Top factors for Creating SEO-Friendly HTML

Here are the top factors for creating SEO-friendly HTML to improve search engine placement, according to this article:

  1. Keyword Use in Title Tag: keep the overall length to about 65 characters
  2. Keyword Use in Body Text: make sure you use good text for your link anchors, too.
  3. Relationship of Body Text Content to Keywords (Topic Analysis)
  4. Keyword Use in H1 Tag
  5. Keyword Use in Domain Name
  6. Keyword Use in Page URL
  7. Keyword Use in H2, H3, H4, H5, H6 Tags
  8. Keyword Use in ALT Attributes and Image Titles: this greatly improves accessibility, too.
  9. Keyword Use in Bold/Strong Tags (and Em)
  10. Keyword Use in Meta Description Tag

Webmaster Tools

Both Google and Yahoo provide tools that allow Web developers to register and assess sites.
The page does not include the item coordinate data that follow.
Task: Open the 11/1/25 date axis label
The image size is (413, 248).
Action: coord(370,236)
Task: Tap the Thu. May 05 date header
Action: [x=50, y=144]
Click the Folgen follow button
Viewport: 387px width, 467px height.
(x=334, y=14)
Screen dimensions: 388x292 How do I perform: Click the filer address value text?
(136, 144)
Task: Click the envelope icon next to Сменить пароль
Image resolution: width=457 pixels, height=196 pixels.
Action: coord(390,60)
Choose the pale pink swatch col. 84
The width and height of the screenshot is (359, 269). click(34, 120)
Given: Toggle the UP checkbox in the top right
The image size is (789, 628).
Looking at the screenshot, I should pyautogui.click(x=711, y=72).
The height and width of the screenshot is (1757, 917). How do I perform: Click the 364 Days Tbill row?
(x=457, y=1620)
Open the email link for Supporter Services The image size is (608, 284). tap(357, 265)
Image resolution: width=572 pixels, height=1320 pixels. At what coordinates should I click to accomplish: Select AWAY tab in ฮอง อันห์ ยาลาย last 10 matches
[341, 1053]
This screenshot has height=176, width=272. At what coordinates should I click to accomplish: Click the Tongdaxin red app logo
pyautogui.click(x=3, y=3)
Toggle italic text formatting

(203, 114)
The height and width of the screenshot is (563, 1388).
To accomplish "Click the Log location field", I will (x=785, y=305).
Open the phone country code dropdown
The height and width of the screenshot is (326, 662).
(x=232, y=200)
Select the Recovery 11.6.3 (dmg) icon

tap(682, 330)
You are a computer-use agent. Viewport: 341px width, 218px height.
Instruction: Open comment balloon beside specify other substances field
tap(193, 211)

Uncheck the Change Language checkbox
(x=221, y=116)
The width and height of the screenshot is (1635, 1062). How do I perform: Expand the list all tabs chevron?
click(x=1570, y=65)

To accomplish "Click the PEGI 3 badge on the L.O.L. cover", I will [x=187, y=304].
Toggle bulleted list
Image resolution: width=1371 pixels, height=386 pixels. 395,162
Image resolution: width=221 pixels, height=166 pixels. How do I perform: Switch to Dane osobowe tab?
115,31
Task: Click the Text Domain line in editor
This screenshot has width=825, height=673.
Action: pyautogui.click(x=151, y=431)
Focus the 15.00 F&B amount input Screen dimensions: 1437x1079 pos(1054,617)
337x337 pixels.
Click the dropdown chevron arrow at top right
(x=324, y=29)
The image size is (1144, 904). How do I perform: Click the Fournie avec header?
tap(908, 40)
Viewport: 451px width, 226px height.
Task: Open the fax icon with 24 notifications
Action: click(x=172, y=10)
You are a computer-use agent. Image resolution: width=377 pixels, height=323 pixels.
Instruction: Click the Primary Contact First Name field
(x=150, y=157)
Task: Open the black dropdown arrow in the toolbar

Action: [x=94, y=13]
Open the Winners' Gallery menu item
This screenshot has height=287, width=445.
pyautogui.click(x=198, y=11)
The main thing you want to be sure to do is to register a sitemap for your site. This can be a structured XML file or a simple text file that lists the pages one by one. A sitemap ensures that the major search engines find every page on your site (this becomes more important when pages are dynamically-generated).

The excellent site SEOBOOK.com has a great page about SEO tools, and a lot more information on the site.